Nel cuore della notte, un pianto disperato e uno dei due genitori che si trascina, ancora addormentato, alla culletta del piccolo che proprio non vuole saperne di calmarsi. Una scena che si ripete spesso, specie nei primi mesi di vita del bambino, mettendo alla prova i nervi di mamma e papà. Ma perché il bambino non dorme? Ecco cinque motivi che impediscono a tuo figlio (e a te) di passare una notte serena.

Le coliche gassose. Il piccolo piange forte, si irrigidisce e si contorce piegando le gambine sulla pancia: si tratta delle famigerate coliche che generalmente si risolvono in maniera spontanea entro il quarto-quinto mese. Non si sa perché alcuni bambini siano più predisposti di altri a questo fastidio, certo è che alcuni neonati hanno un apparato digerente più sensibile e meno sviluppato rispetto ad altri. La difficoltà a digerire le proteine del latte porta alla formazione di gas, che provoca dolore, nell’intestino; urlare e piangere ovviamente peggiora la situazione, perché il bebè ingerisce aria.

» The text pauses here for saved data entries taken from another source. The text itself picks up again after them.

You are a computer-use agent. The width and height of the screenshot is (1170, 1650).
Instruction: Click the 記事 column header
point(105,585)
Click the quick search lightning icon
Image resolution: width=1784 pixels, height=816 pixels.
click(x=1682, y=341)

Il pannolino. Solitamente, il pannolino umido non crea disagi al piccolo, a meno che non abbia una irritazione al sederino: in questo caso, cambiatelo durante la notte finché la dermatite non sarà guarita.

La poppata. In realtà nessun bambino ha bisogno di essere allattato ogni ora durante la notte: piuttosto il contatto con il seno della mamma lo rassicurerà, calmandolo. Per questo, non si dovrebbe svegliare il piccolo per rispettare la “tabella di marcia” dell’allattamento, ma attaccatelo al seno a richiesta.

“Mi sento solo”. Il bambino ha bisogno di un contatto fisico costante con i genitori, specialmente nei primi mesi di vita. Bisogna allora prendere sempre in braccio un neonato in balia dello sconforto oppure lasciarlo piangere per evitare che cresca viziato? I pareri in merito, da sempre, sono discordanti. Mano a mano che tuo figlio cresce potresti pensare, invece di prenderlo in braccio, di accarezzargli la testa oppure di poggiargli la mano sul pancino per rilassarlo e farlo calmare.

Che stress! Tuo figlio ti accompagna in tutte le attività che svolgi ogni giorno, dalla spesa, alle passeggiate, alle visite ai parenti: può non sembrarti così, ma in realtà viene travolto da una enorme serie di stimoli e sensazioni, così piange per allentare la tensione. Cosa fare? Magari affidalo a un parente mentre svolgi alcune commissioni e crea per lui una atmosfera rilassata e silenziosa nelle ore che precedono la nanna.